Research at an Altitude of 4,700 Metres Logbook TransTiP - Part 5: Start of Field Work at Nam Co

Arrival at destination: The team of the international DFG Research Training Group TransTiP has reached the research station at Lake Nam Co in the highlands of Tibet. The field research work can now begin. In this logbook, Dr. Nicole Börner, Kim J. Krahn and Alexandra Müller from the Institute of Geosystems and Bioindication explain why scientists should not be afraid of heights.

The first view of Nam Co from 5,200 meters above sea level from the highest pass in the Nyainqentanglha Mountains. Picture credits: Kim J. Krahn/TU Braunschweig

“On the 30th August 2019 we finally made our way to the NAMORS research station with a jeep convoy. From there the field work in the different areas will start.

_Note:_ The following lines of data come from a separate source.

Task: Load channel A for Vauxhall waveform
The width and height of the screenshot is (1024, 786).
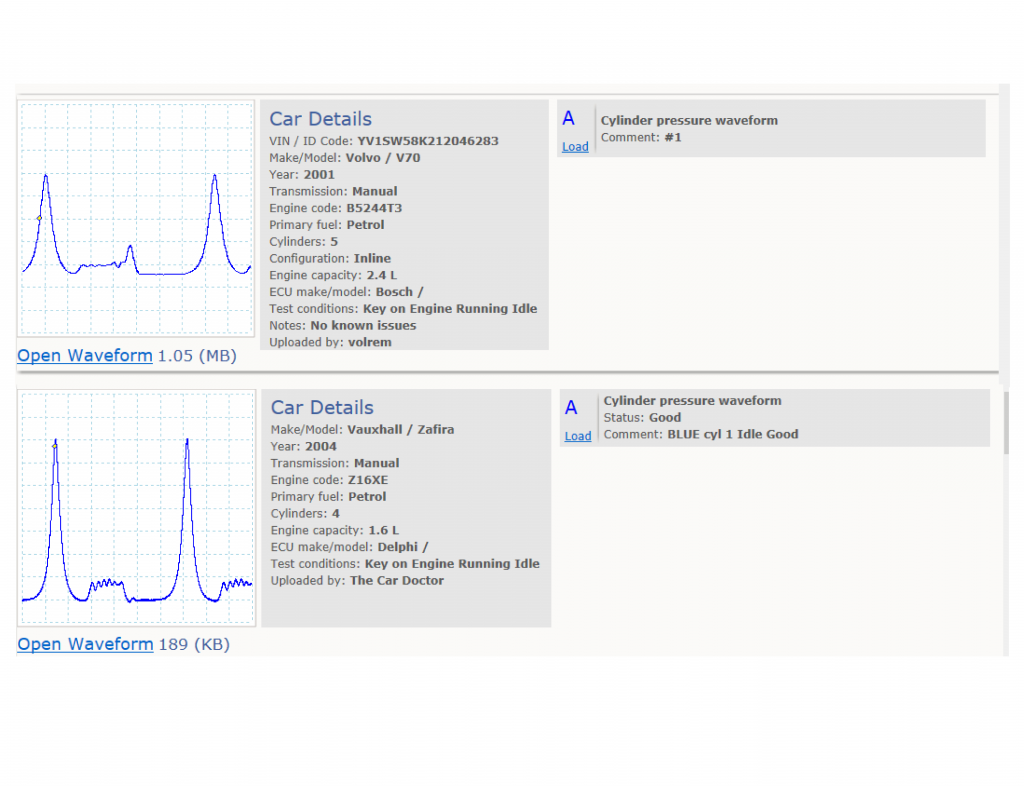Action: [578, 436]
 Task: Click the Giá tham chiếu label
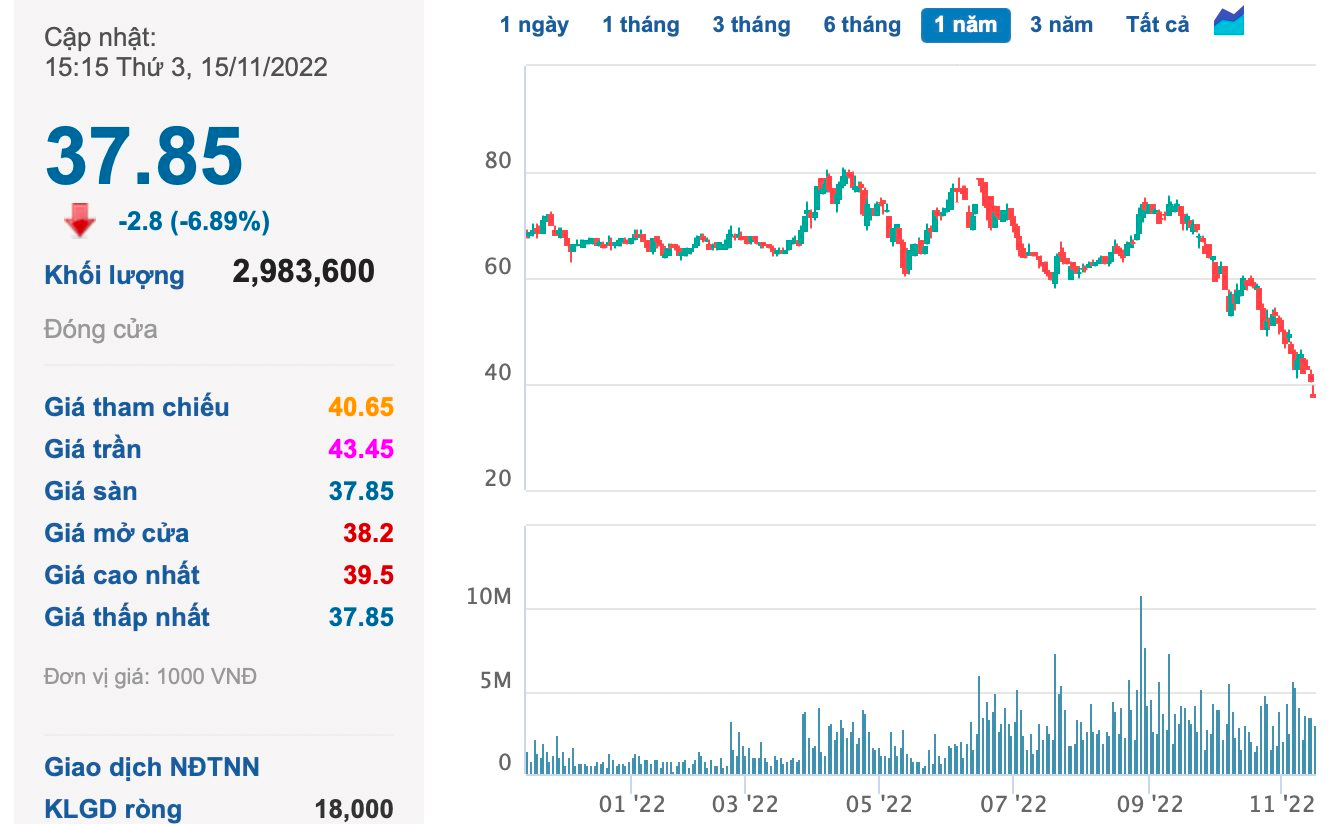point(136,407)
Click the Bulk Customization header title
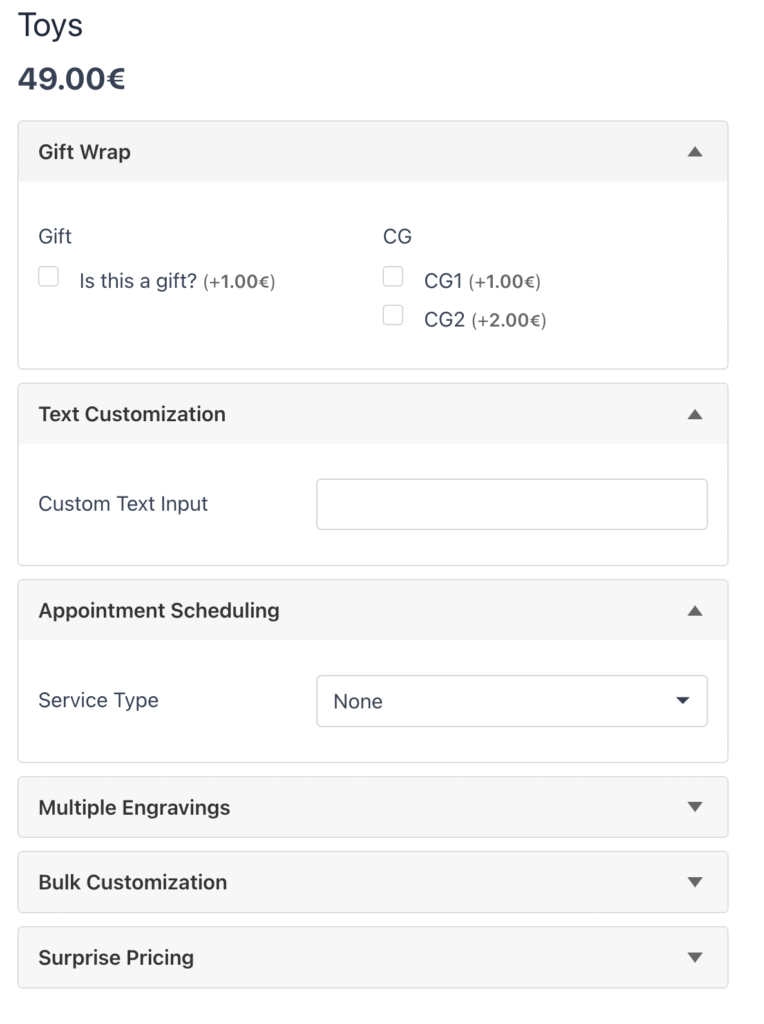This screenshot has width=764, height=1024. [132, 882]
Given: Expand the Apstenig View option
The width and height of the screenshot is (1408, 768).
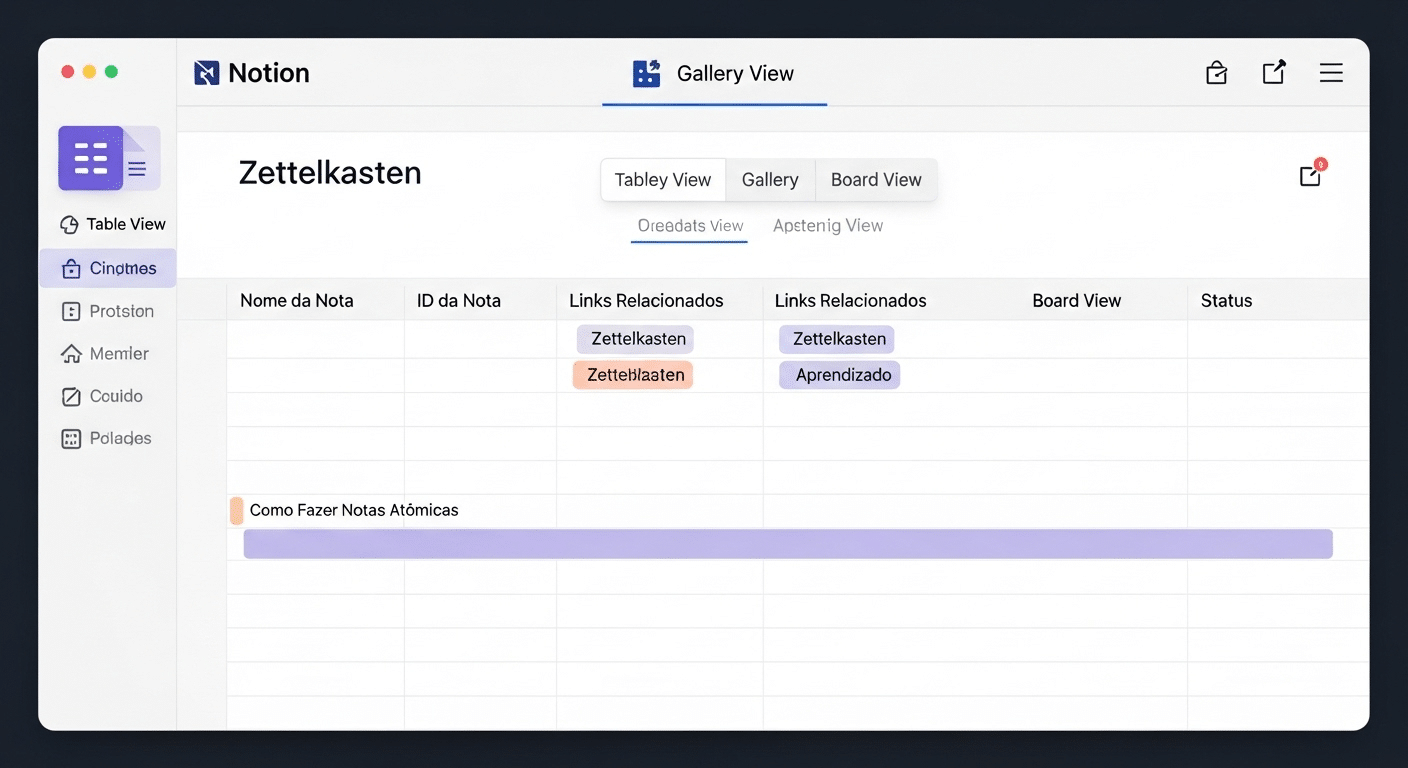Looking at the screenshot, I should point(827,226).
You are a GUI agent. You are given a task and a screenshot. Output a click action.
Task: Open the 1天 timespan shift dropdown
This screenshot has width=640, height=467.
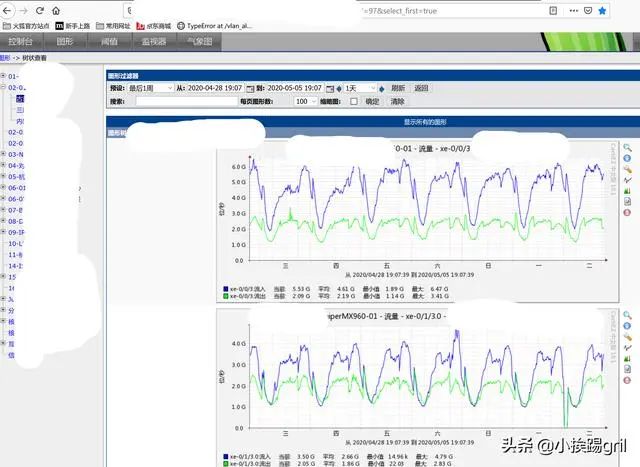click(x=364, y=88)
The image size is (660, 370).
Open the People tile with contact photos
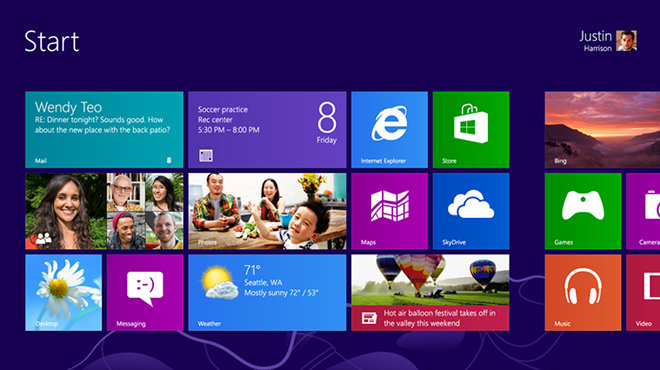click(104, 211)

On the four-hour drive, we made an impressive stop at the highest pass in the Nyainqentanglha Mountains, from where you could catch your first glimpse of Nam Co at an altitude of 5,200 metres. At this point we could admire many prayer flag tents, which are typical for the Tibetan faith and present a colourful structure in the landscape. When we arrived at the research station, we first had to move into our rooms – mostly four to six-bed rooms. Here we have to get used to the new altitude of 4,700 meters again, at least 1,000 meters more than in Lhasa. Even though the air was much thinner, most of the expedition participants fortunately found it much easier to get used to the new altitude this year.

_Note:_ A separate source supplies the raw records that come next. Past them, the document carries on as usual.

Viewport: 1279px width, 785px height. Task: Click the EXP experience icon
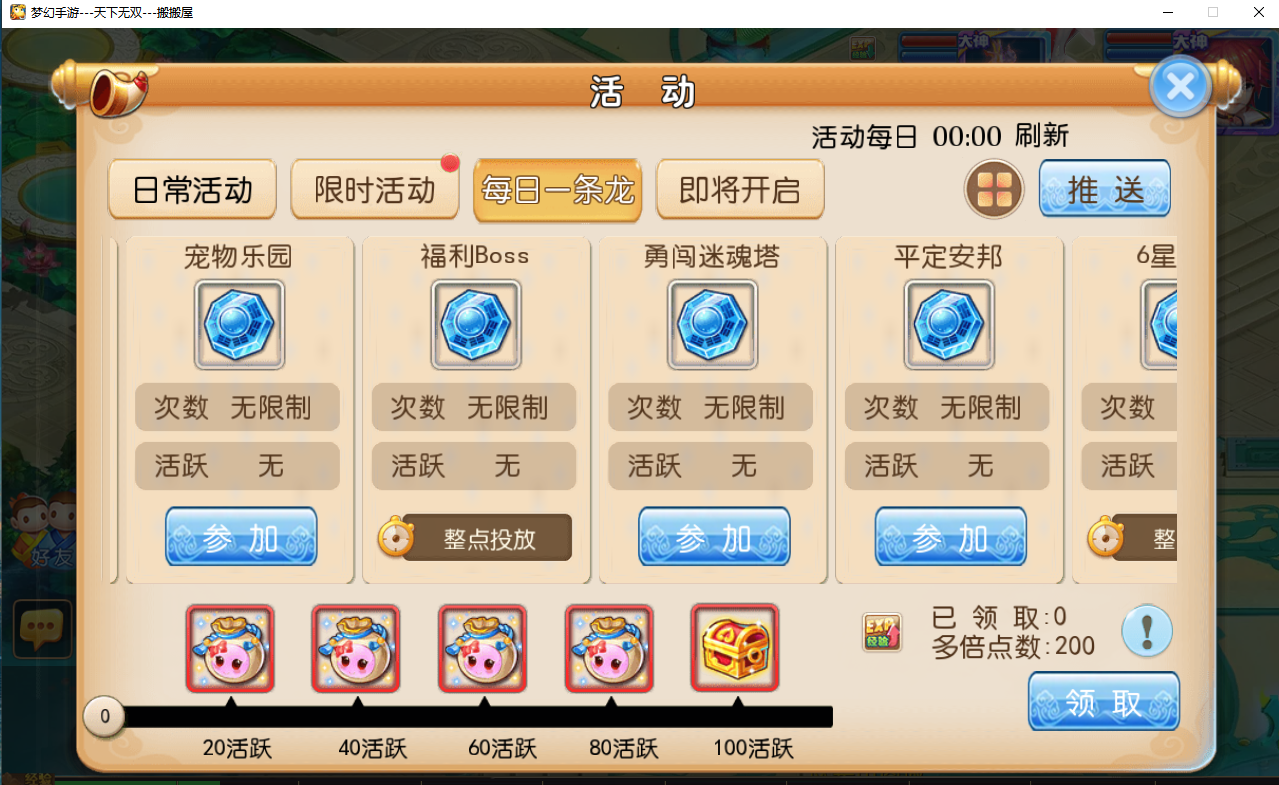click(882, 632)

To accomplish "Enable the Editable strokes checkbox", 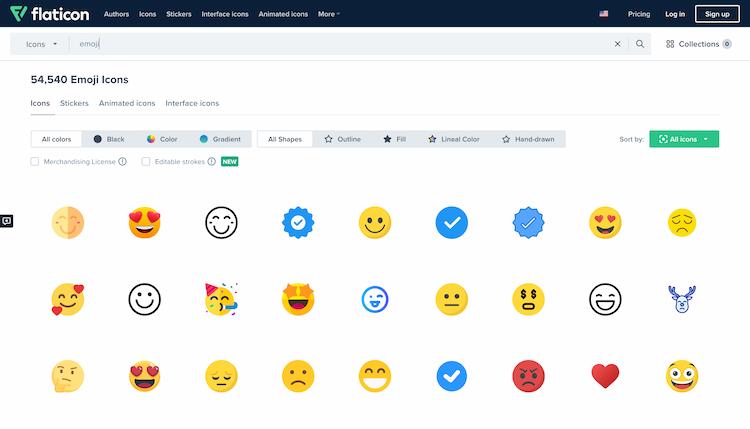I will 146,161.
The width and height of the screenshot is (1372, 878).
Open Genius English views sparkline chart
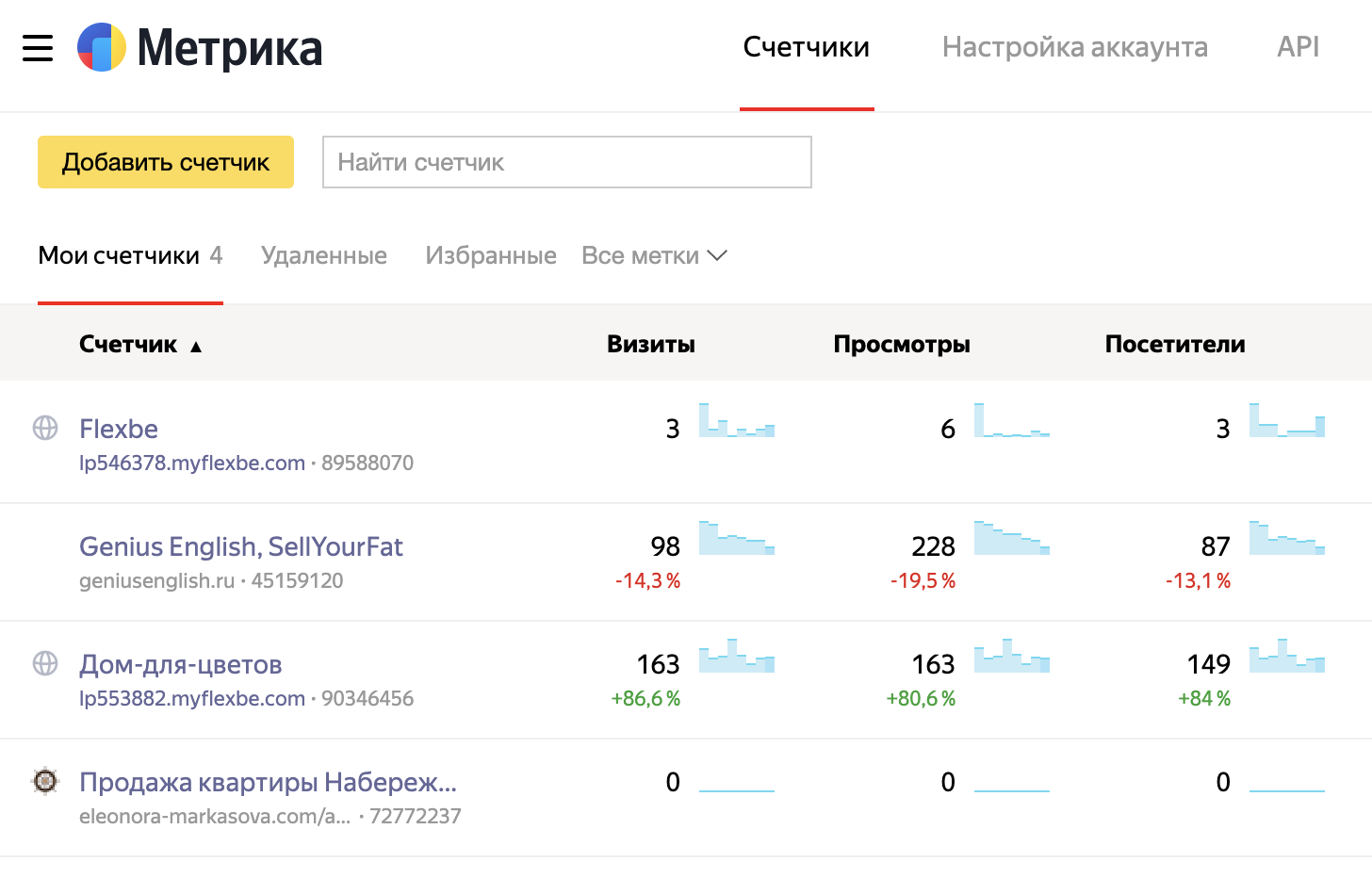1011,538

PhD student Philipp Maurischat and master student Doreen Fleck recording a soil profile in the glacier catchment area. They are aided by two Tibetans. Picture credits: Kim J. Krahn/TU Braunschweig

First days in the field

No time was lost and research work was started directly in the field. We accompanied our PhD student Philipp Maurischat to one of his working areas in front of the Niyaqu Glacier. In this area, which was crossed by small, glacier-fed streams, the scientists took water samples and carried out soil approaches. The question of how the melting of the glaciers affects landscape development and nutrient conditions in the catchment area and the lake is particularly exciting. Our research work was also met with great interest among the Tibetans living in the area, who looked over our shoulders at work and were always very open-minded. We had to be cautious with the freely running yaks, which followed us in large groups at a fast pace and were in close contact with us.

Also always part of the party: Yak herds on the pastures in the working area. Picture credits: Kim J. Krahn/TU Braunschweig

Climbing for research

The work of the doctoral students is not so simple. Sometimes that means you have to be free of vertigo. For example, there is a measuring tower on the premises of the research station on which our doctoral student Felix Nieberding’s Eddy Covariance Sensor is located at a height of 20 metres. In order to obtain correct data, the station has to be cleaned regularly, which thus requires a lot of courage. Fear of heights is out of place here. With sufficient protection, however, Felix Nieberding was able to successfully rid his station of any dirt particles. Now there is nothing to stand in the way of measuring the CO2 flow between the ground and the atmosphere.”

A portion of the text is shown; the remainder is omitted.